TEXT EXCERPT:
- Opening Delimiter -

This bill was introduced today from a committee that has been "working" on this for several weeks. This information is from the AFT report sent out this afternoon.
Pension Side:
Allows current school employees not in the hybrid plan to choose one of the following going forward:
1)An increased contribution rate (to 5% or 8% - see below), to retain the current multiplier of 1.5% for future years of service in the calculation of a pension
2)Same existing contributions, but a reduced multiplier for future years of service (used to calculate their pension; from the current 1.5% of final average compensation (FAC) to 1.25% of FAC).
3)Freezing their benefits under the defined benefit system and going to defined contribution, with a 4% employer contribution to a 401K.
Those in the basic system (hired before 1990, who did not choose to go into MIP) would pay 5% of salary if they choose the increased contributions to retain the existing 1.5% multiplier.
Those who are in the MIP system (but not in the recently created hybrid system) would pay 8% of salary if they choose the increased contributions to retain existing 1.5% multiplier.
Hybrid employees (those hired after July 1, 2010) remain in the hybrid plan at current contribution levels.
Caps the salary amount this is used for calculating pension benefits for new employees at $100,000.Prohibits some types of compensation from counting toward calculating pension amounts going forward. Those types are: Tax-sheltered annuities, longevity pay and merit pay.
Health Care Side:
The system would pay no more than 80% of the retiree health care premium for those who have a premium subsidy (current retirees and current employees hired before July 1, 2012).

- Closing Delimiter -

PARTS OF THE EXERCISE:
1. Say whether each statement agrees with the pension bill report above, answering yes or no and quoting the deciding words: (a) MIP members who pick the increased contributions would pay 5% of salary; (b) hybrid employees keep their current contribution levels; (c) longevity pay still counts toward pension calculations.
2. Reproduce the stretch of the pension bill report above from "Hybrid employees (those" through "July 1, 2012).".

RECORD EXTRACTS:
- Opening Delimiter -

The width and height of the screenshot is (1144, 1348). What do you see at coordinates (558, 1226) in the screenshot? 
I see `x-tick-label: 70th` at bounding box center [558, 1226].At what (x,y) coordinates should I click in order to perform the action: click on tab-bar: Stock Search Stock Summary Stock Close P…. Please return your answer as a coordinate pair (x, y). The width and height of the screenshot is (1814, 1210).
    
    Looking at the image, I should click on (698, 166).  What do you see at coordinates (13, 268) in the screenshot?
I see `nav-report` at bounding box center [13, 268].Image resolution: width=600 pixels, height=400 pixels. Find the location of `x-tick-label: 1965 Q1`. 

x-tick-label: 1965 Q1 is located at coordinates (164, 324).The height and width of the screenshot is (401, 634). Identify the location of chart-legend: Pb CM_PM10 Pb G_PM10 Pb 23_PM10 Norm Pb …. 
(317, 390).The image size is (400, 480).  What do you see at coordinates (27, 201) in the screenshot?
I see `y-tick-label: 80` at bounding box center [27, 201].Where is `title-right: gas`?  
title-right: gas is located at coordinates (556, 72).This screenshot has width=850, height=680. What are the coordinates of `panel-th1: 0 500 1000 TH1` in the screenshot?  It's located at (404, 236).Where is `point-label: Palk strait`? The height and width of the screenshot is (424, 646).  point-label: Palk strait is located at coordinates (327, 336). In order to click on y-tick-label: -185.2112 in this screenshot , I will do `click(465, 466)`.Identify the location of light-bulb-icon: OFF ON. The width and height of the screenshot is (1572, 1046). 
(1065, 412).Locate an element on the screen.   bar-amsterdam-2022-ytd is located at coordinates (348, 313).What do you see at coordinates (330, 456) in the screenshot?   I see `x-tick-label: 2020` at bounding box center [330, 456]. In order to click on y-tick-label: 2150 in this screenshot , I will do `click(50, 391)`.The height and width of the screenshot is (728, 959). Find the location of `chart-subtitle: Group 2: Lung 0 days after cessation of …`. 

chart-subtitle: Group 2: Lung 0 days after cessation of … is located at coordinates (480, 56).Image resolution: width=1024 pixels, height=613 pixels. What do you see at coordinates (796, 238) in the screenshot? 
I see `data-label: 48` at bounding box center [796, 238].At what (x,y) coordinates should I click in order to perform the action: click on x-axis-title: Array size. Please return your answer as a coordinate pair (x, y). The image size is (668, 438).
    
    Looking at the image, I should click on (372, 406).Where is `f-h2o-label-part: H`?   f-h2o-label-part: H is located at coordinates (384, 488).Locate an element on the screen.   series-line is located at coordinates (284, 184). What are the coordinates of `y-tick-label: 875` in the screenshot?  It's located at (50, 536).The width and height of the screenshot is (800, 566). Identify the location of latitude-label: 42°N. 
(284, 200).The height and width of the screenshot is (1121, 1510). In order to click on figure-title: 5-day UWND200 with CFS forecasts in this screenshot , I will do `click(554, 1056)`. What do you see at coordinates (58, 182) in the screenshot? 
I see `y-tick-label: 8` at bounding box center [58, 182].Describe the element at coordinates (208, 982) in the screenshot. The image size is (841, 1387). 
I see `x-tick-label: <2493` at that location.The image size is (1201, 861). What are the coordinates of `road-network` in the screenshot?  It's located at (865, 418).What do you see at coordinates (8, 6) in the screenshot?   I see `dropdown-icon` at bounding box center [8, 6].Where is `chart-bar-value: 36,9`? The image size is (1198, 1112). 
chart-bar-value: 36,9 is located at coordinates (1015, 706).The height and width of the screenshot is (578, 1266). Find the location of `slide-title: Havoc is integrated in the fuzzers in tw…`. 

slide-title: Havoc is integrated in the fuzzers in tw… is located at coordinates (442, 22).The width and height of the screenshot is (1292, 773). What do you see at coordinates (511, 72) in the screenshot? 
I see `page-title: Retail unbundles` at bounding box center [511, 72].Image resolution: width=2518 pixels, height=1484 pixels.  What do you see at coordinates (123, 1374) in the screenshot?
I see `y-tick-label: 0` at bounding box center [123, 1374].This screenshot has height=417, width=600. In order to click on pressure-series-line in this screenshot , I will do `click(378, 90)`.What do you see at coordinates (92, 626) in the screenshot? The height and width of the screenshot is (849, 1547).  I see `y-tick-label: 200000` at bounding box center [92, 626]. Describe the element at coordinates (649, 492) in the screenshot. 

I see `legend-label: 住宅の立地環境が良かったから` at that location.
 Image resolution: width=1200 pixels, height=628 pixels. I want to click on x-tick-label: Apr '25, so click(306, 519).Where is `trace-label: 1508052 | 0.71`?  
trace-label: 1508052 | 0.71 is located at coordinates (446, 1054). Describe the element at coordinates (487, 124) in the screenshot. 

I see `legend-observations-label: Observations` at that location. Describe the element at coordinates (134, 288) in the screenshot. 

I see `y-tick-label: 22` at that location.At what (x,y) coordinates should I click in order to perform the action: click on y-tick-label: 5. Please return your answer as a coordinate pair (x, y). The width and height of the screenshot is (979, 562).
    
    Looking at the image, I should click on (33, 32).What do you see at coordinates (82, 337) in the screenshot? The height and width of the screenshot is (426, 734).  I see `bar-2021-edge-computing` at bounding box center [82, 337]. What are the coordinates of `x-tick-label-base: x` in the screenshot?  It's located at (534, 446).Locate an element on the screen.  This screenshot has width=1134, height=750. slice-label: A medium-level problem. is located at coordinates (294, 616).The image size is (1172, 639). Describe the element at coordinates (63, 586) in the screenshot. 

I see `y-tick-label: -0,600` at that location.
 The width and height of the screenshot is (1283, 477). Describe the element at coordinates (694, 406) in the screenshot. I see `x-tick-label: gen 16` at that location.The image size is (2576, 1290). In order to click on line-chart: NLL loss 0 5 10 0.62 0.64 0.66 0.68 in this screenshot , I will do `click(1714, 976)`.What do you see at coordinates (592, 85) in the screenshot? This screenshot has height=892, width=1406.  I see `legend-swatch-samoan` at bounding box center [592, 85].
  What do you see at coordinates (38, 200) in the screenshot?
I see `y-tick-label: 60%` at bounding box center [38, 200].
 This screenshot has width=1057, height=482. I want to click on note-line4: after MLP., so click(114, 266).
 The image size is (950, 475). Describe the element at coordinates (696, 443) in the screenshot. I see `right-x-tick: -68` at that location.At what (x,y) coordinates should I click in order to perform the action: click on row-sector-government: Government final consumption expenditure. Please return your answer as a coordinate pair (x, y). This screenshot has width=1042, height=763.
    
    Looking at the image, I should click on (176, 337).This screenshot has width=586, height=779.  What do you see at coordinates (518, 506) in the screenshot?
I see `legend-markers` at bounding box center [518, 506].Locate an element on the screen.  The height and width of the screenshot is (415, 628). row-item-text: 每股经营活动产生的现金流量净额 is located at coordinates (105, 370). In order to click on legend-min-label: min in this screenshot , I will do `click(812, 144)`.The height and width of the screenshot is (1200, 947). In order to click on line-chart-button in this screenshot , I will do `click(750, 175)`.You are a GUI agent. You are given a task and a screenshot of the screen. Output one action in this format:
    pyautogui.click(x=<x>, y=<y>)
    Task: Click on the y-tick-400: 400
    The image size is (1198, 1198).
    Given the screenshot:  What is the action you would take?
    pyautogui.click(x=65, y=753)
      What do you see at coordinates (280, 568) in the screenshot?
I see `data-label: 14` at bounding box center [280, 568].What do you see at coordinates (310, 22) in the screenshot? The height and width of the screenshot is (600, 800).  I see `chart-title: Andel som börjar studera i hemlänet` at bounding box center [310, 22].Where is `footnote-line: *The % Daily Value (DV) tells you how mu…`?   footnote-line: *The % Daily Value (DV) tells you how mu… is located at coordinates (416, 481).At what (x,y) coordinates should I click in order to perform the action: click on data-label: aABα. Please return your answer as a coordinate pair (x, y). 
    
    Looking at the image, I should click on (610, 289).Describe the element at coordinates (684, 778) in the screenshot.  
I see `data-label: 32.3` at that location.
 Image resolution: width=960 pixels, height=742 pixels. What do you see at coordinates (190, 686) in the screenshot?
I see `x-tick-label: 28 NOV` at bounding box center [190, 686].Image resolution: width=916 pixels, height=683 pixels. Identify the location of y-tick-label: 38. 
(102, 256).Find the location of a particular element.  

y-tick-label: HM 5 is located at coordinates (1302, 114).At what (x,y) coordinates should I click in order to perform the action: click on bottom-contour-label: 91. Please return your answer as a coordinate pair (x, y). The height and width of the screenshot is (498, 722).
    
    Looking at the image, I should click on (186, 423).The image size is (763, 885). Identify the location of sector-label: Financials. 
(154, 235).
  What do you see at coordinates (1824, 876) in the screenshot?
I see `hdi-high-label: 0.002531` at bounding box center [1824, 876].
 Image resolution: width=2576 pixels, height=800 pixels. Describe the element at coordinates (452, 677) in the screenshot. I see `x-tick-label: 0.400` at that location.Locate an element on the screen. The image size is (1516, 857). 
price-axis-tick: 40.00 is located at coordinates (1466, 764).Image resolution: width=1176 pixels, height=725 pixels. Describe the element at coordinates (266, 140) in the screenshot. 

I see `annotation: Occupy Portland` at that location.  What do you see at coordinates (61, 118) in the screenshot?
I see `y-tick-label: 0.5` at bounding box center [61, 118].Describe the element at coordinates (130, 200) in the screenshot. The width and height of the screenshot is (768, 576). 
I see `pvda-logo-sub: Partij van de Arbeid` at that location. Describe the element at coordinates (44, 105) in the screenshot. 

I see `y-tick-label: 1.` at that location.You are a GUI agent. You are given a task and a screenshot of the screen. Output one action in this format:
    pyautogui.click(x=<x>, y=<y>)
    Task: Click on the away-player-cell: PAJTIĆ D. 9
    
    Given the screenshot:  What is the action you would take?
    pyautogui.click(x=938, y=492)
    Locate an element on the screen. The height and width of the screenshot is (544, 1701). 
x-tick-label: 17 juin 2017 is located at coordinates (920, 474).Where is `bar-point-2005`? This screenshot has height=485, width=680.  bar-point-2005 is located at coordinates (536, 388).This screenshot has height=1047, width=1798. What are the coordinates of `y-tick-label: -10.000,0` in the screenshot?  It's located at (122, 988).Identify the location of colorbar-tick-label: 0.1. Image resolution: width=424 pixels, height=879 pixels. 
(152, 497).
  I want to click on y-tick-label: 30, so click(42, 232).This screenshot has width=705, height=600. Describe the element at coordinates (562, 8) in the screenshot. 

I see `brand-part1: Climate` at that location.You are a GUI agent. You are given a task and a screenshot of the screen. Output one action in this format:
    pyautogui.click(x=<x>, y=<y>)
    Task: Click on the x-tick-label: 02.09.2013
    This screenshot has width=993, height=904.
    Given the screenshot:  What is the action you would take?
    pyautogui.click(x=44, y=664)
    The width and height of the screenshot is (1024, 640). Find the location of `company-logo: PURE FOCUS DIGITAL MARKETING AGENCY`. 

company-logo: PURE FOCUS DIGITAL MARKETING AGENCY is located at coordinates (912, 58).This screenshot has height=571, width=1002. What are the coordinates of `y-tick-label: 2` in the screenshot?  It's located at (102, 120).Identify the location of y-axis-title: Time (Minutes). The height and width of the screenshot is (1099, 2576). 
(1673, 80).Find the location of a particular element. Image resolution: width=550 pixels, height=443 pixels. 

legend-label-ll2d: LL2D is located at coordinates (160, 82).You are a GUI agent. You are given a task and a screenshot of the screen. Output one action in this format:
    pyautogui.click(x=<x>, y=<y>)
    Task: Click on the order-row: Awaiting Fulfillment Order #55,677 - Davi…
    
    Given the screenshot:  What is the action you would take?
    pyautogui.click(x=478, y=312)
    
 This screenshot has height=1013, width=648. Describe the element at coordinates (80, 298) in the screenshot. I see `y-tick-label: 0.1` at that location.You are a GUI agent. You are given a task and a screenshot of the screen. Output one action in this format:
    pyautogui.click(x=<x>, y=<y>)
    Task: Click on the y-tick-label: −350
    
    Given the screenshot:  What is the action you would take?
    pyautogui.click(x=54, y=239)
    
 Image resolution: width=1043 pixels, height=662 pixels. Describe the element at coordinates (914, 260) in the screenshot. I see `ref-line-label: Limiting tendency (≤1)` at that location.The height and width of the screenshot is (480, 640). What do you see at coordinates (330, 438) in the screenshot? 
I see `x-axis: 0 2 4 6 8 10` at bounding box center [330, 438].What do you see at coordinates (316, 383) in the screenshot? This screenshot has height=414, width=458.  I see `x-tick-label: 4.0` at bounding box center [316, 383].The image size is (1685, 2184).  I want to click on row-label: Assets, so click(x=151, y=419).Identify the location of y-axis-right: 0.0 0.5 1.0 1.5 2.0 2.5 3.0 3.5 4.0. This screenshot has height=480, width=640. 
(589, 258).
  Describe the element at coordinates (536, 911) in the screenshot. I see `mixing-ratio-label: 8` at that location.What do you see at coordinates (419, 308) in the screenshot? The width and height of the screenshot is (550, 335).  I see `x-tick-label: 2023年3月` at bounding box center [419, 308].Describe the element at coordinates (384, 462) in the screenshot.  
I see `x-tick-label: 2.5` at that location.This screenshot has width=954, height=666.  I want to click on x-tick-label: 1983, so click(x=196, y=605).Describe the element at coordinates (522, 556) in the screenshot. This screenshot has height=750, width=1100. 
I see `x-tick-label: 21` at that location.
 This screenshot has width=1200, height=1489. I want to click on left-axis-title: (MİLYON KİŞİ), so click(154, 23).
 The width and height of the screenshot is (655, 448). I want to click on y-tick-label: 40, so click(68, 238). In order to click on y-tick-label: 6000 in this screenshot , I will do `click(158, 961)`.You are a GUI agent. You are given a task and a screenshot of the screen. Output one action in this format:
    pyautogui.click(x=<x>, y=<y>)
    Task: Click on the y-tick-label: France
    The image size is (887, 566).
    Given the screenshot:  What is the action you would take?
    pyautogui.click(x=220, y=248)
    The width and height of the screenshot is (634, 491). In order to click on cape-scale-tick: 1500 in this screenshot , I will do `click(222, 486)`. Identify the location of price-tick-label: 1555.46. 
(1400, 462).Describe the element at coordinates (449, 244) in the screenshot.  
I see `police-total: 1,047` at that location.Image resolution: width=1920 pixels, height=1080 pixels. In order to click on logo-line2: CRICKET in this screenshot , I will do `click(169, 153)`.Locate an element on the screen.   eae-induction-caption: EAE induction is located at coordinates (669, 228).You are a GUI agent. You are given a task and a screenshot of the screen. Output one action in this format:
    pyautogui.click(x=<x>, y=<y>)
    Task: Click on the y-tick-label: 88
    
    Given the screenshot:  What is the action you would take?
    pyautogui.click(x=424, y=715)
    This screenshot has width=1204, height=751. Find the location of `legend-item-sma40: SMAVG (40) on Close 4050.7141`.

- Closing Delimiter -

SOLUTIONS IN ORDER:
1.
(a) No: "Those who are in the MIP system (but not in the recently created hybrid system) would pay 8% of salary if they choose the increased contributions to retain existing 1.5% multiplier."
(b) Yes: "Hybrid employees (those hired after July 1, 2010) remain in the hybrid plan at current contribution levels."
(c) No: "Prohibits some types of compensation from counting toward calculating pension amounts going forward. Those types are: Tax-sheltered annuities, longevity pay and merit pay."

2.
Hybrid employees (those hired after July 1, 2010) remain in the hybrid plan at current contribution levels.
Caps the salary amount this is used for calculating pension benefits for new employees at $100,000.Prohibits some types of compensation from counting toward calculating pension amounts going forward. Those types are: Tax-sheltered annuities, longevity pay and merit pay.
Health Care Side:
The system would pay no more than 80% of the retiree health care premium for those who have a premium subsidy (current retirees and current employees hired before July 1, 2012).